Turecka część Cypru, objęta międzynarodowym embargiem, poszukuje własnych źródeł rozwoju gospodarczego i wyjścia z ekonomicznej izolacji. To niewielkie państwo, którego nie ma na większości map, postawiło na turystykę. Północ wyspy odwiedziło ponad milion turystów. Pomysłem na uatrakcyjnienie hoteli było stworzenie sieci kasyn, które skutecznie przyciągają turystów, szczególnie z Turcji i państw Bliskiego Wschodu, gdzie hazard jest zabroniony - mówi szef Izby Handlowej Fikri Toros.
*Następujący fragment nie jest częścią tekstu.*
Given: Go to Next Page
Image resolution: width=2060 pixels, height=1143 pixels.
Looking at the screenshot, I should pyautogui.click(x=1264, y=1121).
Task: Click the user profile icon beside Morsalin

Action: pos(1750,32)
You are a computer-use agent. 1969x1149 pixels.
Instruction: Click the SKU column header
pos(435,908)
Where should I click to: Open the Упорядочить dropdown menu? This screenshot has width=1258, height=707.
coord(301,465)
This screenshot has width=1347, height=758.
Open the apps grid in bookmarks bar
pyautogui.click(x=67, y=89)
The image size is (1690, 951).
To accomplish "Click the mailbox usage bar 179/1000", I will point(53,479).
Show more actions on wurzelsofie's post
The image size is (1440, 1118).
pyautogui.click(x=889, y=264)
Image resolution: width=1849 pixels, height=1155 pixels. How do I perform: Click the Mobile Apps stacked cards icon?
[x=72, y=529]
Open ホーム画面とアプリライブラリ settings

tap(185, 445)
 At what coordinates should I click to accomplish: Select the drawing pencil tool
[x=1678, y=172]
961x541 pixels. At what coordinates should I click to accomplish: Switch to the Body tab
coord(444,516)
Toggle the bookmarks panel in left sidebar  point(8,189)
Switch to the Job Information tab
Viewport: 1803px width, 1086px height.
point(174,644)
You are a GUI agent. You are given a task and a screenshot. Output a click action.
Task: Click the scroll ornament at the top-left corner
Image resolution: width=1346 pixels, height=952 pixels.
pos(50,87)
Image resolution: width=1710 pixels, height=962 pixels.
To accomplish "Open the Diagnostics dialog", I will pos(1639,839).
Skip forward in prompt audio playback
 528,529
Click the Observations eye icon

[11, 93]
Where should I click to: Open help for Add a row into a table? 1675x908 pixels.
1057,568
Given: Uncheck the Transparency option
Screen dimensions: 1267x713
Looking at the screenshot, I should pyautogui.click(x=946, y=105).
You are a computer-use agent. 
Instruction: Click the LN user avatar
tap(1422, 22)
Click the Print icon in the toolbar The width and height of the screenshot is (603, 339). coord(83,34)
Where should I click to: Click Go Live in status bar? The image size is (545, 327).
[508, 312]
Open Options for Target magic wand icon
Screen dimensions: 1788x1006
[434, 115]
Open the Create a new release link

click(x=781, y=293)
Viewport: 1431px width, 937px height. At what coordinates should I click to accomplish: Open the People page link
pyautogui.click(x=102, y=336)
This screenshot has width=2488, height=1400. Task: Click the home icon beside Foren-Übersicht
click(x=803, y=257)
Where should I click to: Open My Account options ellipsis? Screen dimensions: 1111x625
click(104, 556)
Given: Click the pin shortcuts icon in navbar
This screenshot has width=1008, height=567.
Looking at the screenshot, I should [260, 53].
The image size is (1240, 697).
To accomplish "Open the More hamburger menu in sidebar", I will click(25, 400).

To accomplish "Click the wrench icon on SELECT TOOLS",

Innym sposobem wsparcia budżetu jest edukacja. Turecka część wyspy z około 300 tys. mieszkańców ma 8 uniwersytetów i ponad 65 tys. studentów. Większość to obcokrajowcy.

Rocznie uczelnie przynoszą ponad 900 tys. dolarów dochodu. Rektor Wschodniego Uniwersytetu Śródziemnomorskiego w Famaguście profesor Hassan Amca z satysfakcją stwierdza, że dyplomy jego uczelni, z angielskim językiem wykładowym, są respektowane na świecie. Problem - jak mówi - stanowi nieuznawanie przez greckie władze Cypru uniwersytetów tureckiej części wyspy.

Reklama

Na skutek tej politycznej izolacji studenci z ponad 90 krajów zostali pozbawieni możliwości korzystania z unijnych programów wymiany.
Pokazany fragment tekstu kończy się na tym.